= Data for this task =
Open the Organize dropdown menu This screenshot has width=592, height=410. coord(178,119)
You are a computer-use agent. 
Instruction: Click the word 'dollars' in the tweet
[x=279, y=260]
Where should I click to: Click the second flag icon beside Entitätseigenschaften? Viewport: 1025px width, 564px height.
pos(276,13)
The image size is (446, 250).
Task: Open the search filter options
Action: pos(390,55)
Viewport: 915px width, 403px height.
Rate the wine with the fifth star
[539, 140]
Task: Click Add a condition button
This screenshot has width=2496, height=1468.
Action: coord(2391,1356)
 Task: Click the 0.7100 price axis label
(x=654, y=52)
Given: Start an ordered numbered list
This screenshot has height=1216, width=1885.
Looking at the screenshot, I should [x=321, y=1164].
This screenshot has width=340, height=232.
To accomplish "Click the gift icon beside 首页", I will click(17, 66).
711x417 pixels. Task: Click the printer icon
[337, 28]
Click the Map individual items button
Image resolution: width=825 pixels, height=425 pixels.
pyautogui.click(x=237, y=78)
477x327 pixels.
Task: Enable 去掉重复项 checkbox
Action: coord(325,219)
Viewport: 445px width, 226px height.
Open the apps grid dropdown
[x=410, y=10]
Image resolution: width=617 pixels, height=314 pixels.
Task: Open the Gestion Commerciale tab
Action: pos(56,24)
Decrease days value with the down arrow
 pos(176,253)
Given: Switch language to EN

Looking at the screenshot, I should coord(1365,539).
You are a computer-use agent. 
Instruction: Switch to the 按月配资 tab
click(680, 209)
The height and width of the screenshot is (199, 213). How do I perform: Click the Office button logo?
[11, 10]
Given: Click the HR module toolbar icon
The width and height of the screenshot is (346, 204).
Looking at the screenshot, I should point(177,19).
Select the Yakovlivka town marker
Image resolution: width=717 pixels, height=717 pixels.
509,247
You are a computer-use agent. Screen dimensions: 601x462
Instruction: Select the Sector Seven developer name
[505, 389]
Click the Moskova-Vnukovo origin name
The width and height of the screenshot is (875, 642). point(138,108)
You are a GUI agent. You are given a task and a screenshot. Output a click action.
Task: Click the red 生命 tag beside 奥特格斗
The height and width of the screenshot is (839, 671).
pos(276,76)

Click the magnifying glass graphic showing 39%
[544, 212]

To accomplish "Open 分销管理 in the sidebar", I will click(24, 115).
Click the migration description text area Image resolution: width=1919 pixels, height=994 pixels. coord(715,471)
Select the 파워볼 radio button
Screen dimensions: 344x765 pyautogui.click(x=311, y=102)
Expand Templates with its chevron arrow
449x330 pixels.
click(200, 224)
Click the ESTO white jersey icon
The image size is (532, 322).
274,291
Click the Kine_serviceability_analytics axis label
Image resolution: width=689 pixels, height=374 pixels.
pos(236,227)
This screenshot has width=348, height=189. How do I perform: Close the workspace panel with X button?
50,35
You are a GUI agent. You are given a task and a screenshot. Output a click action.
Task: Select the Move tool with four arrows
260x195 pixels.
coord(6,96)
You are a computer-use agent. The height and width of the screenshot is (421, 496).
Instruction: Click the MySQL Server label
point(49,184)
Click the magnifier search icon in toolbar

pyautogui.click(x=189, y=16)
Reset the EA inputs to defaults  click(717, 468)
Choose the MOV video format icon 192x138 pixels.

= Required work =
Turn all of the data above into a numbered list with one item per line, leaving out the blank lines.

= Exercise output =
1. Open the Organize dropdown menu This screenshot has width=592, height=410. coord(178,119)
2. You are a computer-use agent. 
3. Instruction: Click the word 'dollars' in the tweet
4. [x=279, y=260]
5. Where should I click to: Click the second flag icon beside Entitätseigenschaften? Viewport: 1025px width, 564px height.
6. pos(276,13)
7. The image size is (446, 250).
8. Task: Open the search filter options
9. Action: pos(390,55)
10. Viewport: 915px width, 403px height.
11. Rate the wine with the fifth star
12. [539, 140]
13. Task: Click Add a condition button
14. This screenshot has width=2496, height=1468.
15. Action: coord(2391,1356)
16.  Task: Click the 0.7100 price axis label
17. (x=654, y=52)
18. Given: Start an ordered numbered list
19. This screenshot has height=1216, width=1885.
20. Looking at the screenshot, I should [x=321, y=1164].
21. This screenshot has width=340, height=232.
22. To accomplish "Click the gift icon beside 首页", I will click(17, 66).
23. 711x417 pixels. Task: Click the printer icon
24. [337, 28]
25. Click the Map individual items button
26. Image resolution: width=825 pixels, height=425 pixels.
27. pyautogui.click(x=237, y=78)
28. 477x327 pixels.
29. Task: Enable 去掉重复项 checkbox
30. Action: coord(325,219)
31. Viewport: 445px width, 226px height.
32. Open the apps grid dropdown
33. [x=410, y=10]
34. Image resolution: width=617 pixels, height=314 pixels.
35. Task: Open the Gestion Commerciale tab
36. Action: pos(56,24)
37. Decrease days value with the down arrow
38.  pos(176,253)
39. Given: Switch language to EN
40. Looking at the screenshot, I should coord(1365,539).
41. You are a computer-use agent. 
42. Instruction: Switch to the 按月配资 tab
43. click(680, 209)
44. The height and width of the screenshot is (199, 213). How do I perform: Click the Office button logo?
45. [11, 10]
46. Given: Click the HR module toolbar icon
47. The width and height of the screenshot is (346, 204).
48. Looking at the screenshot, I should point(177,19).
49. Select the Yakovlivka town marker
50. Image resolution: width=717 pixels, height=717 pixels.
51. 509,247
52. You are a computer-use agent. Screen dimensions: 601x462
53. Instruction: Select the Sector Seven developer name
54. [505, 389]
55. Click the Moskova-Vnukovo origin name
56. The width and height of the screenshot is (875, 642). point(138,108)
57. You are a GUI agent. You are given a task and a screenshot. Output a click action.
58. Task: Click the red 生命 tag beside 奥特格斗
59. The height and width of the screenshot is (839, 671).
60. pos(276,76)
61. Click the magnifying glass graphic showing 39%
62. [544, 212]
63. To accomplish "Open 分销管理 in the sidebar", I will click(24, 115).
64. Click the migration description text area Image resolution: width=1919 pixels, height=994 pixels. coord(715,471)
65. Select the 파워볼 radio button
66. Screen dimensions: 344x765 pyautogui.click(x=311, y=102)
67. Expand Templates with its chevron arrow
68. 449x330 pixels.
69. click(200, 224)
70. Click the ESTO white jersey icon
71. The image size is (532, 322).
72. 274,291
73. Click the Kine_serviceability_analytics axis label
74. Image resolution: width=689 pixels, height=374 pixels.
75. pos(236,227)
76. This screenshot has width=348, height=189. How do I perform: Close the workspace panel with X button?
77. 50,35
78. You are a GUI agent. You are given a task and a screenshot. Output a click action.
79. Task: Select the Move tool with four arrows
80. 260x195 pixels.
81. coord(6,96)
82. You are a computer-use agent. The height and width of the screenshot is (421, 496).
83. Instruction: Click the MySQL Server label
84. point(49,184)
85. Click the magnifier search icon in toolbar
86. pyautogui.click(x=189, y=16)
87. Reset the EA inputs to defaults  click(717, 468)
88. Choose the MOV video format icon 192x138 pixels.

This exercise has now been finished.